Я понимал его горе и, честное слово, завидовал ему. Он терял друга, ему было больно. Но когда теряешь друзей каждый день, боль притупляется. В свое время я лишился множества друзей; порой я чувствовал себя ходячим кладбищем. Собственно, поэтому я и приехал с Гадом в Палестину и стал террористом: у меня не было больше друзей, которых я мог бы потерять.
— Говорят, что палач всегда надевает маску, — сказал Иоав, до сих пор молча стоявший у кухонной двери. — Интересно, правда ли это?
— Наверное, правда, — сказал я. — Палач надевает маску, и не видно ничего, кроме его глаз.
Илана подошла к Гаду, потрепала его по голове и печально сказала:
— Не терзайся, Гад. Это война.
Прошел час, и никто не произнес ни слова. Все думали о Давиде бен Моше. Давид был не одинок в своей камере смертников, с ним находились его друзья. Все, кроме меня. Я вспоминал о Давиде только тогда, когда произносили его имя. Пока все молчали, мои мысли кружились вокруг кого-то другого, вокруг человека, о котором я знал не больше, чем о Давиде, но мне предстояло его узнать. У моего Давида бен Моше было лицо англичанина, и его звали капитан Джон Доусон.
Мы уселись к столу, и Илана подала нам горячего чаю. Некоторое время мы его молча прихлебывали. Мы вглядывались в жидкость, золотившуюся в наших стаканах, как будто пытались найти там выход из нашего молчания и постигнуть значение событий, с ним связанных. Затем, чтобы убить время, мы заговорили о прошлом. Вспоминали мы, в основном, о смерти.
— Смерть спасла мне жизнь, — начал Иоав. У него было юношеское, невинное, изможденное лицо с темными застенчивыми глазами. Его волосы были белы, как у старика. Он всегда казался заспанным и зевал с утра до вечера.
— У нас был сосед, убежденный пацифист, и он донес на меня полиции, — продолжал Иоав. — Я спрятался в психиатрической больнице, в которой старшим надзирателем служил мой школьный товарищ. Я пробыл там две недели, пока полиция не напала на мои след. «Он здесь?» — спросили они у надзирателя. «Да, — ответил тот, — он здесь; он очень тяжело болен». — «А что с ним?» — спросили они. «Он вообразил что он мертв», — сказал надзиратель. Те, однако, все равно захотели взглянуть на меня. В кабинете надзирателя, куда меня привели, сидели два полицейских чиновника, ответственных за борьбу с терроризмом.
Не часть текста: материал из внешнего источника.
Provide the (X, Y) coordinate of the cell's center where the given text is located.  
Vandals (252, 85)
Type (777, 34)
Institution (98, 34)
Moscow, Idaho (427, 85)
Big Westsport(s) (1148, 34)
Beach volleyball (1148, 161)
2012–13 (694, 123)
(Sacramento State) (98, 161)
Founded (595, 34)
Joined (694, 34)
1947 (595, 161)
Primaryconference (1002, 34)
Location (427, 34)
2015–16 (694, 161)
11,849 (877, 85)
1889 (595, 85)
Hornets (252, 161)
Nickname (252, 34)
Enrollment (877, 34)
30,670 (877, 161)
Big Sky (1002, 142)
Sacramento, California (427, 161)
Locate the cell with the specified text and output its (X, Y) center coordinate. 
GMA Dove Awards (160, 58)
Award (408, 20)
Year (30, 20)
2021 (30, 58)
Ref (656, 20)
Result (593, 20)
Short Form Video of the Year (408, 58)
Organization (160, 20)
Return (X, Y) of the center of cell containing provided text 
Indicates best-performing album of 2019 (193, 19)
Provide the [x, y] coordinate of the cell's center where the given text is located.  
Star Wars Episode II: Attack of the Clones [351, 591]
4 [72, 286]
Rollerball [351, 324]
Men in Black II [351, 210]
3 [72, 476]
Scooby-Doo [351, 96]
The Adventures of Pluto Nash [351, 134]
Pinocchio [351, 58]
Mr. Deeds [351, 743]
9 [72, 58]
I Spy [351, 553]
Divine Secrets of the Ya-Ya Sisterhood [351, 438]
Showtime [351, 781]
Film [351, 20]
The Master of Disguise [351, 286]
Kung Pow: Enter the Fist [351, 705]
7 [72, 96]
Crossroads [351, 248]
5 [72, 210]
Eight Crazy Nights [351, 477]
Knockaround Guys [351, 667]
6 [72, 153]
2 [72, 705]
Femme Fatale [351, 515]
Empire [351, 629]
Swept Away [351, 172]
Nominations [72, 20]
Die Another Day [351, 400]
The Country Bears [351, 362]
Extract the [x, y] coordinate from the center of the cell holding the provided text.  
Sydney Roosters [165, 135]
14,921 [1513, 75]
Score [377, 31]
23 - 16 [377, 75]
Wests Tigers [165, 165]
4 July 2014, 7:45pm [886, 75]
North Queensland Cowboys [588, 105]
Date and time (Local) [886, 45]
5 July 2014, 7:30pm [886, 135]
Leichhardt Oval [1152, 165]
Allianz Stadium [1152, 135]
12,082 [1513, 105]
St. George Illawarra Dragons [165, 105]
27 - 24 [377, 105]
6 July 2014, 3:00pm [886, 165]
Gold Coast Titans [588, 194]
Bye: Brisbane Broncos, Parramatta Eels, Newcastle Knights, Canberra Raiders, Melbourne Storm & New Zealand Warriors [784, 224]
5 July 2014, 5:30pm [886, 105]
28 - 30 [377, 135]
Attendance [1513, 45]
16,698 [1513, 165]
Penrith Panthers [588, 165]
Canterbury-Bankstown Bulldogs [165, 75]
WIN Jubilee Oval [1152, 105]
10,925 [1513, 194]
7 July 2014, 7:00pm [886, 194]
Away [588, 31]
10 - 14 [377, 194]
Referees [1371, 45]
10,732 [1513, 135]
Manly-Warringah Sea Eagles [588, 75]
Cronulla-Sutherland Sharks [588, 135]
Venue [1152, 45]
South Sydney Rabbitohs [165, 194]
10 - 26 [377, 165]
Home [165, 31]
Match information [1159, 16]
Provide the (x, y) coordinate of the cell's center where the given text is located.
Они обращались ко мне, но я не отвечал. Они задавали мне вопросы, но я притворялся, что не слышу. И все-таки они не верили, что я сумасшедший. Несмотря на протесты надзирателя, они забрали меня с собой и сорок восемь часов подвергали допросу. Я притворялся мертвым, и притворялся успешно. Я отказывался от еды и питья; они лупили меня по рукам и по лицу, но я не реагировал. Мертвецы не чувствуют боли и не кричат. Через сорок восемь часов меня отвезли обратно в лечебницу.
Я слушал Иоава, и разные мысли всплывали в моем сознании. Я вспомнил, что некоторые из моих товарищей называли Иоава Психом.
— Забавно, не так ли? — сказал он. — Смерть и вправду спасла мне жизнь.
Несколько минут мы молчали, как будто воздавая должное смерти, благодаря которой парень с невинным, изможденным лицом спасся и заслужил прозвище Психа.
— Через пару дней, уходя из лечебницы, я заметил, что мои волосы поседели, — закончил Иоав.
— Это одна из шуточек смерти, — вставил я. — Смерть любит менять людям цвет волос. У смерти нет волос; у нее одни только глаза. Зато у Бога вовсе нет глаз.
— Господь спас мне жизнь, — сказал мне Гидеон.
Мы прозвали Гидеона Святым. Во-первых, потому что он и в самом деле был святым, во-вторых, он весьма походил на святого. Это был долговязый, молчаливый парень лет двадцати, который изо всех сил старался быть незаметным и вечно бормотал молитвы. Он носил бороду и пейсы и не выходил из дому без молитвенника в кармане. Его отец был рабби, и когда он услыхал, что его сын решил стать террористом, то благословил его. «Бывают времена, — сказал рабби, — когда слов и молитв недостаточно. Бог милосерден, но он же Бог Воинств. А войну словами не выиграть».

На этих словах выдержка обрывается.